Director: Ravinder S. Randhawa

(10 minutes, 2006, India)

Anurag is on his way to a job interview but will need to stop for a shave because he has no razor at home.  Finding a barber open for business will be difficult as riots have been over for only a few days.  Anurag finds a barber, however, but he is Muslim.  This short documentary examines stereotypes that inform contemporary Islamophobia.


Director: Paromita Vohra

(54 minutes, 2006, India)

As this film observes who has to queue to pee, we begin to understand the imagination of gender that underlies shifting boundaries between public and private space in a futuristic Mumbai.  In the Museum of Toilets, at a night concert, in a New Delhi international toilet, in a Mumbai slum, we hear the silence that surrounds toilets and sense how similar it is to the silence that surrounds inequality.  The toilet becomes a riddle – about gender, class, and caste, and most of all about space, urban development and the myth of the global metropolis.

John and Jane

Director: Ashim Ahluwalia

(83 minutes, 2005, India)

A blend of observational documentary and tropical science fiction, John and Jane follows the stories of six call agents who answer U.S. 1-800 numbers in a Mumbai call center.  After a mix of U.S. culture training and 14-hour night shifts, the job soon starts to take its toll.  Counter pointing the fluorescent interiors of late night offices with the uneasy currents swirling around the characters, we discover a young generation of urban South Asians who are beginning to live between the real and virtual as we share in their struggle to find what it means to be Indian in a globalized world.


October 6

First Lesson in Peace

Director: Yoram Honig

(56 minutes, 2005, Israel)

When six-year old Michal, an Israeli girl, is about to start school, her father decides to write her a letter in the form of a film.  Michal’s school is Neveh-Shalom or Wahaht-al-Salam (the Oasis of Peace), a bi-lingual Hebrew and Arabic school for Jewish and Palestinian children, the first of its kind in Israel.  Her parents’ decision to send her to this school is not uncomplicated – her grandfather is a Zionist and her uncle is overtly right wing, and as Michal has her first encounter with Palestinian children and Arabic as a common language, her parents and extended family face their own conflicts and challenges.  The film reaches a crescendo on Israeli Independence Day, which is also Palestinian Al-Nachba (the Day of Disaster), bringing all those featured in the film into sharply differing views and situations all demonstrating the great complexity and enduring difficulties of the conflict in West Asia.

Our America

Director: Kristina Konrad

(84 minutes, 2005, Switzerland and Nicaragua)
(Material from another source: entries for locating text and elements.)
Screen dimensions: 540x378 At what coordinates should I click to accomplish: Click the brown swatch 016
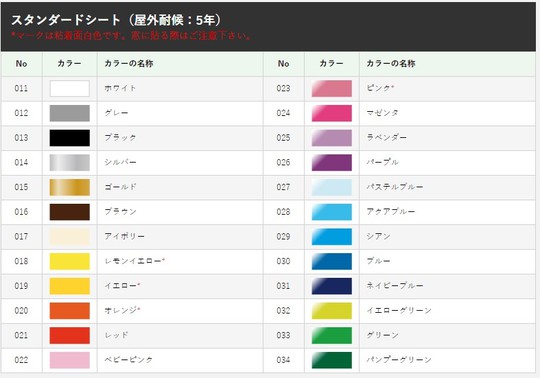tap(70, 212)

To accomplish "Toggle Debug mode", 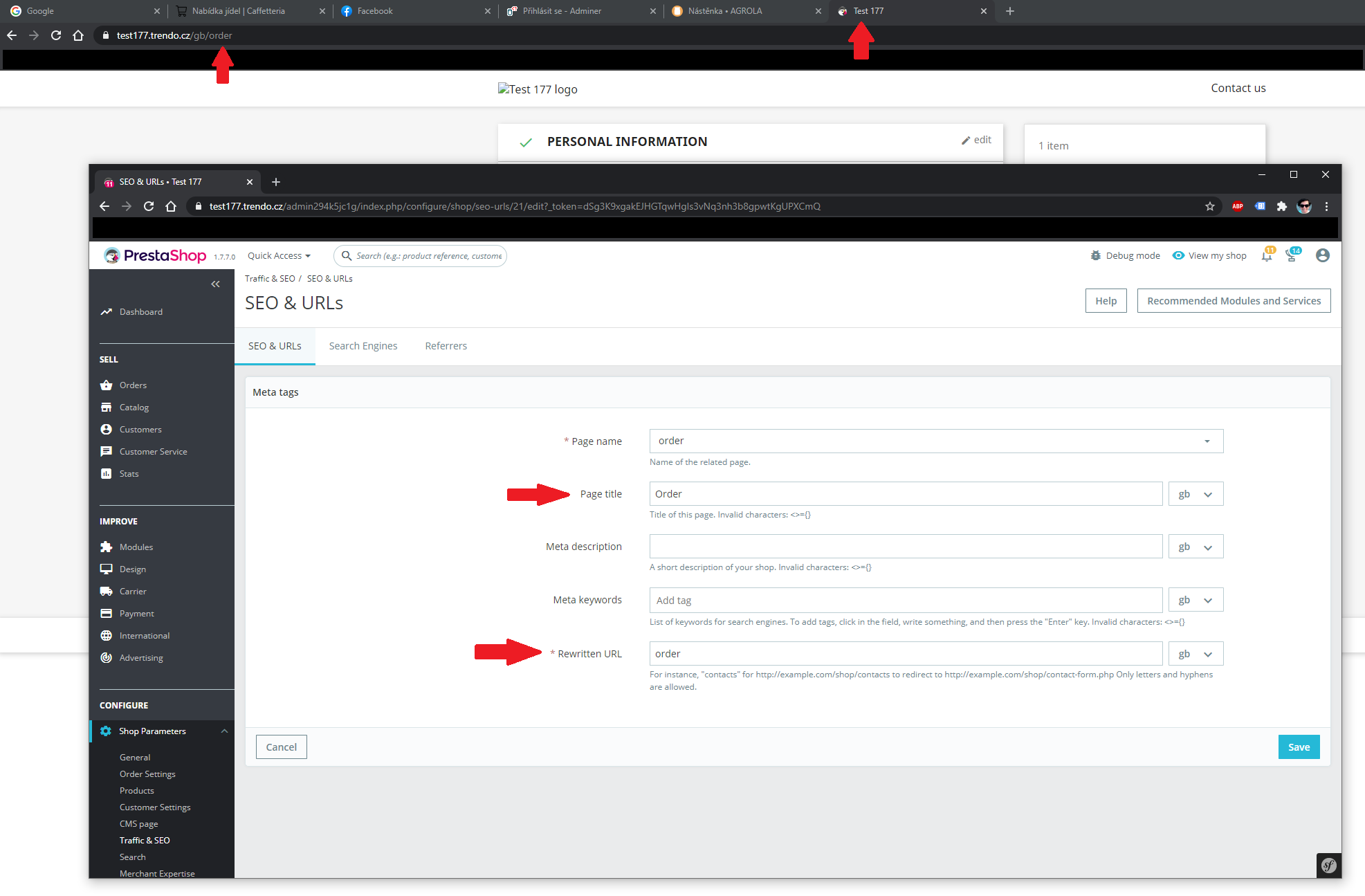I will coord(1124,255).
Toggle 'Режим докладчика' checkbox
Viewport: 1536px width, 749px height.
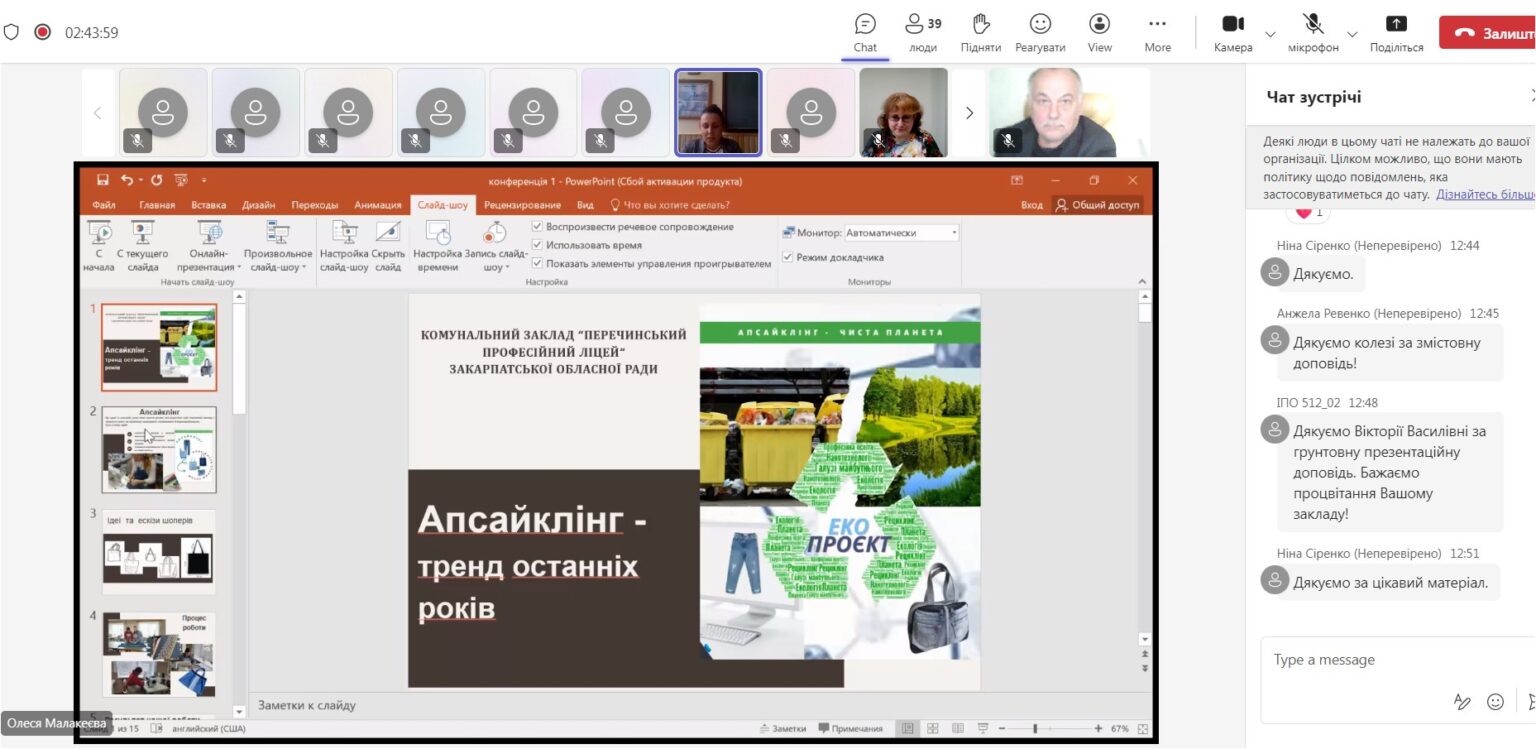coord(788,257)
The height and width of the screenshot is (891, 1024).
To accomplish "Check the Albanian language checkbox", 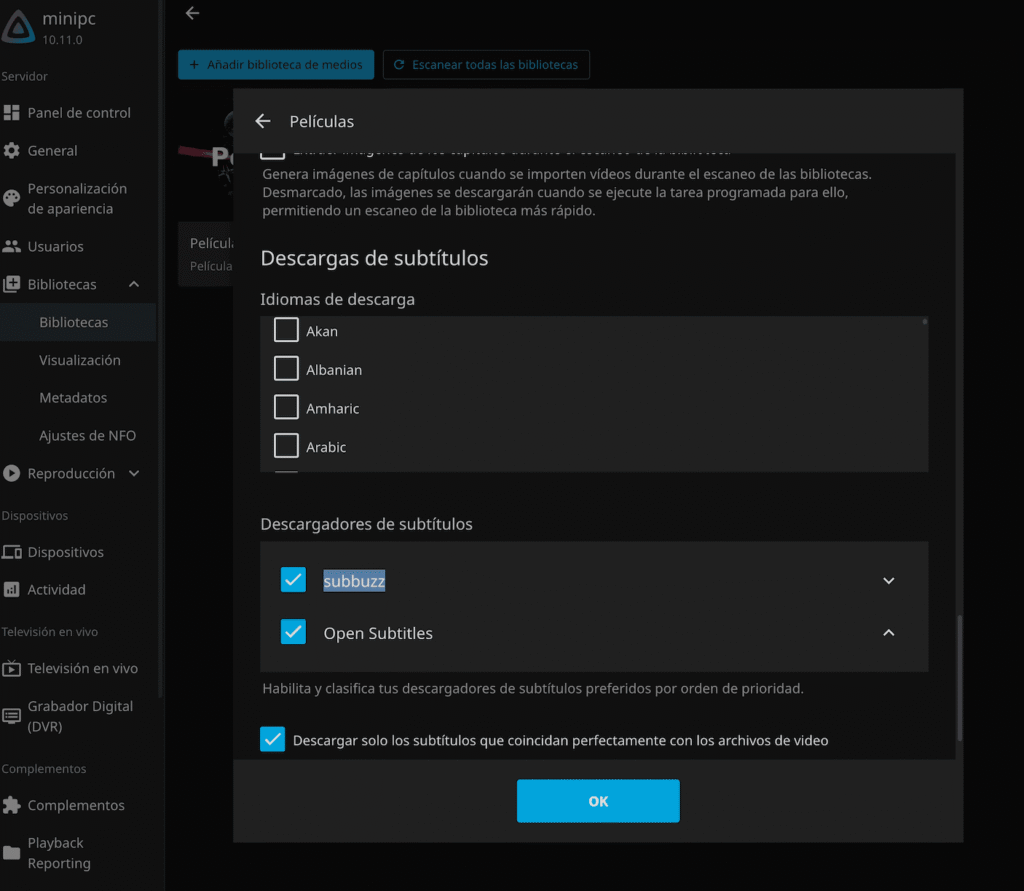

In 1979, Nicaragua had just freed itself from a 45-year dictatorship and was attempting the impossible, hoping to triumph over poverty and discrimination, within a system of political plurality and a mixed economic system.  Twenty-five years after a revolution that no one believed was possible, Director Kristina Conrad returns to a neo-liberal Nicaragua battered by war and corruption and sketches a narrative of memories and observations of the current state of affairs.  The film features women who took up arms against the U.S.-funded Contras and now struggle to survive.